* OBJECTIVE *
Convert every one of these entries into a Markdown table with the columns "Row" and "Line," putting each non-blank line in its own numbered row and leaving out the blank lines.
::: DATASET CONTENT :::
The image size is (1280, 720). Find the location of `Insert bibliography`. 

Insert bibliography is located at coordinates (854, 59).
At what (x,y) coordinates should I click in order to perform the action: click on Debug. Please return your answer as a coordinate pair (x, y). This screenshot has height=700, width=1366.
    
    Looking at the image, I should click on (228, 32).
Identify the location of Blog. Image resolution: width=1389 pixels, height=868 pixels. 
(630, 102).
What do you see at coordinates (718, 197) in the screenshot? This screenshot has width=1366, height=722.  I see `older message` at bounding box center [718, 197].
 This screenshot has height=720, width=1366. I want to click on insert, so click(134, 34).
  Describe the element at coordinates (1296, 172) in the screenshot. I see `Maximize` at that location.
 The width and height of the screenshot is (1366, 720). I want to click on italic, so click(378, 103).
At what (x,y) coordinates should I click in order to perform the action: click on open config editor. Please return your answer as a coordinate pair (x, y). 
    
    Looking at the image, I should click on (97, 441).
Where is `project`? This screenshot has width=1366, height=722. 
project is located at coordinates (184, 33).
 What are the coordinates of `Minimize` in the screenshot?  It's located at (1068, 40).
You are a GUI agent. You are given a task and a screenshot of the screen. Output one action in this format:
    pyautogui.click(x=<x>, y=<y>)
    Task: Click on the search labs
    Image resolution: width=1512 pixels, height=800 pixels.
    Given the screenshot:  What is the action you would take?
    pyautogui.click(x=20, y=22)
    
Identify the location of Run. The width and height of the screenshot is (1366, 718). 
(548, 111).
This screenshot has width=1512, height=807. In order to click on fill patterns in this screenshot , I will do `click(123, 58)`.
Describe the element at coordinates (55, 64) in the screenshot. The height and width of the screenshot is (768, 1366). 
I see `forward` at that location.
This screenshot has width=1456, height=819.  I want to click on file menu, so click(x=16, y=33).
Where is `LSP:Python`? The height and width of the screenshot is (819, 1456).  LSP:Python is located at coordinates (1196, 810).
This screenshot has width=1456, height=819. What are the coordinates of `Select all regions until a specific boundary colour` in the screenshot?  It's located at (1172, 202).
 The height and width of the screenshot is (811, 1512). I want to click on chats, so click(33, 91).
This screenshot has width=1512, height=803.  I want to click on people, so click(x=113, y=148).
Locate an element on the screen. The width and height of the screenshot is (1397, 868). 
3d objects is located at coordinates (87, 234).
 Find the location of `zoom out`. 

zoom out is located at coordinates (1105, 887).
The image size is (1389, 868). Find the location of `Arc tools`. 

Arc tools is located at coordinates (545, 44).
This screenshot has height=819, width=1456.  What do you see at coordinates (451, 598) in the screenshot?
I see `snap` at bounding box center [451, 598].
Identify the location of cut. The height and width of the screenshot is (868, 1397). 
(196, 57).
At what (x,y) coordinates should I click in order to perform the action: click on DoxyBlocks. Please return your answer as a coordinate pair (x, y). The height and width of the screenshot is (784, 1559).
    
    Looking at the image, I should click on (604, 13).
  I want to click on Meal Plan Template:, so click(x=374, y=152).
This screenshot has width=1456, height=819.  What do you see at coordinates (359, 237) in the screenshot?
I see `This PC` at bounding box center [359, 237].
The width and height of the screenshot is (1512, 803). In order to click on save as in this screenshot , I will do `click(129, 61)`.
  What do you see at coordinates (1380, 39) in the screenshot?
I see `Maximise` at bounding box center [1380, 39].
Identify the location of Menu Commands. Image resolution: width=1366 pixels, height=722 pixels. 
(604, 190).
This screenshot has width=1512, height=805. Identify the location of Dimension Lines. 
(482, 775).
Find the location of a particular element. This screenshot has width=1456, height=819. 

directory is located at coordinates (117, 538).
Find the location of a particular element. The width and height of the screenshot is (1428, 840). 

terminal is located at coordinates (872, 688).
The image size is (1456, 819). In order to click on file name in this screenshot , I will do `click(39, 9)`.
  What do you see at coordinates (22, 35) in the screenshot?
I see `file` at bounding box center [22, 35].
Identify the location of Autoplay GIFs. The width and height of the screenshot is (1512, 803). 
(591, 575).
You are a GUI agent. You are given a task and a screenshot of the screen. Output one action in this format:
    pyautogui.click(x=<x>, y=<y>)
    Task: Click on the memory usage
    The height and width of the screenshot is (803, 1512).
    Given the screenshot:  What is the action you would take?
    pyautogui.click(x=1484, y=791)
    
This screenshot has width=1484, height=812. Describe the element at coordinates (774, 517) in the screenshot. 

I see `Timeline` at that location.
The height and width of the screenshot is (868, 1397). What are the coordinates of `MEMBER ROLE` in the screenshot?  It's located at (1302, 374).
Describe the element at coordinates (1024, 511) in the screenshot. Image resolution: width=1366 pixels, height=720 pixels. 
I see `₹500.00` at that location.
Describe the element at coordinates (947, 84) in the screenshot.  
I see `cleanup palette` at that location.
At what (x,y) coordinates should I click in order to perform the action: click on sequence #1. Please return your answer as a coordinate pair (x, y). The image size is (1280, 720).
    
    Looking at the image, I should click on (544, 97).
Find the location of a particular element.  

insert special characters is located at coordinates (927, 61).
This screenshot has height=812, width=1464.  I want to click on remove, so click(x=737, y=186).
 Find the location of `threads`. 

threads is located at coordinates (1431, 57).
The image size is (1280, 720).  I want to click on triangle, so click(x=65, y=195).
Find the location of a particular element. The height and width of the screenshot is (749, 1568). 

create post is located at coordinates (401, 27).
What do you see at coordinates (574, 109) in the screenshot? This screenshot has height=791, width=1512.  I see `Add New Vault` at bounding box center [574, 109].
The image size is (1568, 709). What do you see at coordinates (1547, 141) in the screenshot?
:::
* OUTPUT BELOW *
| Row | Line |
|---|---|
| 1 | The image size is (1280, 720). Find the location of `Insert bibliography`.  |
| 2 | Insert bibliography is located at coordinates (854, 59). |
| 3 | At what (x,y) coordinates should I click in order to perform the action: click on Debug. Please return your answer as a coordinate pair (x, y). This screenshot has height=700, width=1366. |
| 4 |     Looking at the image, I should click on (228, 32). |
| 5 | Identify the location of Blog. Image resolution: width=1389 pixels, height=868 pixels.  |
| 6 | (630, 102). |
| 7 | What do you see at coordinates (718, 197) in the screenshot? This screenshot has width=1366, height=722.  I see `older message` at bounding box center [718, 197]. |
| 8 |  This screenshot has height=720, width=1366. I want to click on insert, so click(134, 34). |
| 9 |   Describe the element at coordinates (1296, 172) in the screenshot. I see `Maximize` at that location. |
| 10 |  The width and height of the screenshot is (1366, 720). I want to click on italic, so click(378, 103). |
| 11 | At what (x,y) coordinates should I click in order to perform the action: click on open config editor. Please return your answer as a coordinate pair (x, y).  |
| 12 |     Looking at the image, I should click on (97, 441). |
| 13 | Where is `project`? This screenshot has width=1366, height=722.  |
| 14 | project is located at coordinates (184, 33). |
| 15 |  What are the coordinates of `Minimize` in the screenshot?  It's located at (1068, 40). |
| 16 | You are a GUI agent. You are given a task and a screenshot of the screen. Output one action in this format: |
| 17 |     pyautogui.click(x=<x>, y=<y>) |
| 18 |     Task: Click on the search labs |
| 19 |     Image resolution: width=1512 pixels, height=800 pixels. |
| 20 |     Given the screenshot:  What is the action you would take? |
| 21 |     pyautogui.click(x=20, y=22) |
| 22 | Identify the location of Run. The width and height of the screenshot is (1366, 718).  |
| 23 | (548, 111). |
| 24 | This screenshot has width=1512, height=807. In order to click on fill patterns in this screenshot , I will do `click(123, 58)`. |
| 25 | Describe the element at coordinates (55, 64) in the screenshot. The height and width of the screenshot is (768, 1366).  |
| 26 | I see `forward` at that location. |
| 27 | This screenshot has width=1456, height=819.  I want to click on file menu, so click(x=16, y=33). |
| 28 | Where is `LSP:Python`? The height and width of the screenshot is (819, 1456).  LSP:Python is located at coordinates (1196, 810). |
| 29 | This screenshot has width=1456, height=819. What are the coordinates of `Select all regions until a specific boundary colour` in the screenshot?  It's located at (1172, 202). |
| 30 |  The height and width of the screenshot is (811, 1512). I want to click on chats, so click(33, 91). |
| 31 | This screenshot has width=1512, height=803.  I want to click on people, so click(x=113, y=148). |
| 32 | Locate an element on the screen. The width and height of the screenshot is (1397, 868).  |
| 33 | 3d objects is located at coordinates (87, 234). |
| 34 |  Find the location of `zoom out`.  |
| 35 | zoom out is located at coordinates (1105, 887). |
| 36 | The image size is (1389, 868). Find the location of `Arc tools`.  |
| 37 | Arc tools is located at coordinates (545, 44). |
| 38 | This screenshot has height=819, width=1456.  What do you see at coordinates (451, 598) in the screenshot? |
| 39 | I see `snap` at bounding box center [451, 598]. |
| 40 | Identify the location of cut. The height and width of the screenshot is (868, 1397).  |
| 41 | (196, 57). |
| 42 | At what (x,y) coordinates should I click in order to perform the action: click on DoxyBlocks. Please return your answer as a coordinate pair (x, y). The height and width of the screenshot is (784, 1559). |
| 43 |     Looking at the image, I should click on (604, 13). |
| 44 |   I want to click on Meal Plan Template:, so click(x=374, y=152). |
| 45 | This screenshot has width=1456, height=819.  What do you see at coordinates (359, 237) in the screenshot? |
| 46 | I see `This PC` at bounding box center [359, 237]. |
| 47 | The width and height of the screenshot is (1512, 803). In order to click on save as in this screenshot , I will do `click(129, 61)`. |
| 48 |   What do you see at coordinates (1380, 39) in the screenshot? |
| 49 | I see `Maximise` at bounding box center [1380, 39]. |
| 50 | Identify the location of Menu Commands. Image resolution: width=1366 pixels, height=722 pixels.  |
| 51 | (604, 190). |
| 52 | This screenshot has width=1512, height=805. Identify the location of Dimension Lines.  |
| 53 | (482, 775). |
| 54 | Find the location of a particular element. This screenshot has width=1456, height=819.  |
| 55 | directory is located at coordinates (117, 538). |
| 56 | Find the location of a particular element. The width and height of the screenshot is (1428, 840).  |
| 57 | terminal is located at coordinates (872, 688). |
| 58 | The image size is (1456, 819). In order to click on file name in this screenshot , I will do `click(39, 9)`. |
| 59 |   What do you see at coordinates (22, 35) in the screenshot? |
| 60 | I see `file` at bounding box center [22, 35]. |
| 61 | Identify the location of Autoplay GIFs. The width and height of the screenshot is (1512, 803).  |
| 62 | (591, 575). |
| 63 | You are a GUI agent. You are given a task and a screenshot of the screen. Output one action in this format: |
| 64 |     pyautogui.click(x=<x>, y=<y>) |
| 65 |     Task: Click on the memory usage |
| 66 |     The height and width of the screenshot is (803, 1512). |
| 67 |     Given the screenshot:  What is the action you would take? |
| 68 |     pyautogui.click(x=1484, y=791) |
| 69 | This screenshot has width=1484, height=812. Describe the element at coordinates (774, 517) in the screenshot.  |
| 70 | I see `Timeline` at that location. |
| 71 | The height and width of the screenshot is (868, 1397). What are the coordinates of `MEMBER ROLE` in the screenshot?  It's located at (1302, 374). |
| 72 | Describe the element at coordinates (1024, 511) in the screenshot. Image resolution: width=1366 pixels, height=720 pixels.  |
| 73 | I see `₹500.00` at that location. |
| 74 | Describe the element at coordinates (947, 84) in the screenshot.   |
| 75 | I see `cleanup palette` at that location. |
| 76 | At what (x,y) coordinates should I click in order to perform the action: click on sequence #1. Please return your answer as a coordinate pair (x, y). The image size is (1280, 720). |
| 77 |     Looking at the image, I should click on (544, 97). |
| 78 | Find the location of a particular element.   |
| 79 | insert special characters is located at coordinates (927, 61). |
| 80 | This screenshot has height=812, width=1464.  I want to click on remove, so click(x=737, y=186). |
| 81 |  Find the location of `threads`.  |
| 82 | threads is located at coordinates (1431, 57). |
| 83 | The image size is (1280, 720).  I want to click on triangle, so click(x=65, y=195). |
| 84 | Find the location of a particular element. The height and width of the screenshot is (749, 1568).  |
| 85 | create post is located at coordinates (401, 27). |
| 86 | What do you see at coordinates (574, 109) in the screenshot? This screenshot has height=791, width=1512.  I see `Add New Vault` at bounding box center [574, 109]. |
| 87 | The image size is (1568, 709). What do you see at coordinates (1547, 141) in the screenshot? |